Christopherson: General Education Classes Don’t Have to Be a Waste of Time


There are a million reasons for new students at the U to look forward to their freshman year. It’s a time full of contradictions as we struggle to balance work and play, new and old friendships, failure and success and competing senses of autonomy and dependency in our own unique ways. Some of us might be moving away from home for the first time and learning to navigate all the novelty, responsibility and self-discovery that comes with independence. Some students might be excited to explore their identities and interests, while others are coming to the U with a clear set of goals and more life experience under their belts. The inevitable commonality across every student’s first-year experience, though, is the often-scorned gen ed requirements.

Gen eds, or general education courses, are classes in the core subject areas that every degree-seeking student has to take before they can graduate. At the University of Utah, these include credits in the humanities, fine arts, writing, diversity and applied science, among other topics. Many students spend the bulk of their first two years knocking out these requirements, but even those who worked diligently to take every available AP class in high school can rarely escape having to take a few non-major courses. I should know. I designed my high school schedules each year to get me out of as many college classes as possible, and I didn’t complete my last gen-ed credit until my sixth semester.

But, much to my surprise, my gen eds have turned out to be some of the best and most interesting courses I’ve taken in my time at the U — and I’ve come to see them as fundamental to my education.

The Office of Undergraduate Studies says it perfectly in their General Education website header: “The purpose of General Education is to help you build connections in your learning.” Taking courses across a wide range of subject areas — and in some cases, outside our comfort zones or pre-existing interests — gives us the depth and breadth of knowledge necessary to see relationships between seemingly disparate perspectives and fields of study. It gives us the tools to understand and connect to the world in more than one way.

I am, admittedly, a humanities major, but having the information and cognitive reflexes to make meaning of our daily lives and our world is important to all of us, whether we’re studying philosophy or mechanical engineering. And in my experience, that requires a basic understanding of biology as well as literature, statistics, world languages, political science and fine art.

Having made the abstract “meaning-of-life” argument, though, I should also point out that gen ed courses are essential preparation for the current job market. The U’s general education requirements are designed, in part, for exactly that purpose. We’re expected to take writing, quantitative reasoning, math and logic classes because the communication and problem-solving skills they teach are in high demand in every industry from technology to health care — in fact, employers consider them baseline skills on par with simply being able to use Microsoft Word.

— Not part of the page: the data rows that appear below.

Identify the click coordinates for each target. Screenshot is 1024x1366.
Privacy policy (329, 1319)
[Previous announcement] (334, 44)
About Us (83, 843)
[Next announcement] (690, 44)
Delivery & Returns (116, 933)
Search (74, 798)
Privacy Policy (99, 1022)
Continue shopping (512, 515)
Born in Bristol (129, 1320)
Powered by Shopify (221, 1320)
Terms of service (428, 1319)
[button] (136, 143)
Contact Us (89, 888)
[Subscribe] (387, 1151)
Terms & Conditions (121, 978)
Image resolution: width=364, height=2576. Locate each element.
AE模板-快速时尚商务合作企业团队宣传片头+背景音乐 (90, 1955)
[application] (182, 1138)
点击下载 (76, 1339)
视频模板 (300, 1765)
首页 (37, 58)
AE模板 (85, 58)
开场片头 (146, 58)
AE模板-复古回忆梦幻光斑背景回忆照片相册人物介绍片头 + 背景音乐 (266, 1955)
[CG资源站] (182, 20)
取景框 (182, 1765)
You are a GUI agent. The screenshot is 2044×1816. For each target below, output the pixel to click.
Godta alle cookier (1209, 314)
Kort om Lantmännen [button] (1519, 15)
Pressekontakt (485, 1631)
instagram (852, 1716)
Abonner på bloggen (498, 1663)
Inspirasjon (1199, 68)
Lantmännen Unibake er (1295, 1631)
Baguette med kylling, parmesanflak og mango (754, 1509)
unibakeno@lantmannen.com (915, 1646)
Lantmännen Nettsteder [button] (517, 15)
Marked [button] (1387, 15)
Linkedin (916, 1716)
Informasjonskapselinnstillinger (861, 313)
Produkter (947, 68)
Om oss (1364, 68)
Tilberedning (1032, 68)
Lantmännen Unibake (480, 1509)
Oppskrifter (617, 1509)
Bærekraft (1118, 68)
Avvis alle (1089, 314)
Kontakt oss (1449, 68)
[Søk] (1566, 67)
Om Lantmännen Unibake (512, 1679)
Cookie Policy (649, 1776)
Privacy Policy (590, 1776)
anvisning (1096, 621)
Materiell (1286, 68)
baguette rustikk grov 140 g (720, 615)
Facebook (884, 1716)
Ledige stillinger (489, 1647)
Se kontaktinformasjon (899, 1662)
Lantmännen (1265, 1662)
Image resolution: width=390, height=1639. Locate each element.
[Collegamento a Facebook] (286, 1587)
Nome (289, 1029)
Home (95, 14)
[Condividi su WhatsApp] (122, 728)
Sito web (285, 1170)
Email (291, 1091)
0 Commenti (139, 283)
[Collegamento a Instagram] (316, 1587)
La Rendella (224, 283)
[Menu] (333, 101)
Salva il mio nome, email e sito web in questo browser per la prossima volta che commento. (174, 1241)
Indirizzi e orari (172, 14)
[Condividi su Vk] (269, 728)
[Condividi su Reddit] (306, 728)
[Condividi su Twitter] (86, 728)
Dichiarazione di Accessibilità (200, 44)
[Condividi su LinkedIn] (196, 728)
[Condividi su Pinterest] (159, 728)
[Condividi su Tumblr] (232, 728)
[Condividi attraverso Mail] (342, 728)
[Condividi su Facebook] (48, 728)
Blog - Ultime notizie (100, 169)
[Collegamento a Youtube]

That means it matters not only that we sit through and pass our gen-ed classes, but that we internalize and apply the things they teach. Even our major courses may one day be irrelevant to our lives and careers — I have relatives who left medical careers to go to law school and worked in finance after earning graduate degrees in theology. But we’d be hard-pressed to make a job change that suddenly rendered our communication, reasoning and organizational abilities unnecessary.

The good news is that acquiring those critical skills and building our multidisciplinary knowledge doesn’t have to be miserable. The U offers more and more varied courses to meet each general education requirement than any of us would have imagined in high school. Intro to Forensic Anthropology, Intro to Wilderness Medicine, Foundational Building Technology and Entrepreneurship & Startup Methods all fulfill an applied science credit, for example. To meet the international requirement, you could take anything from International Accounting to Language of Color or Rain Forest Ecology.

There is almost certainly a course within each set of gen ed expectations that will pique your interest. Play your schedule building right and the classes you expected to coast through — or blow off altogether — could lead to some of the most formative, engaging experiences of your college career.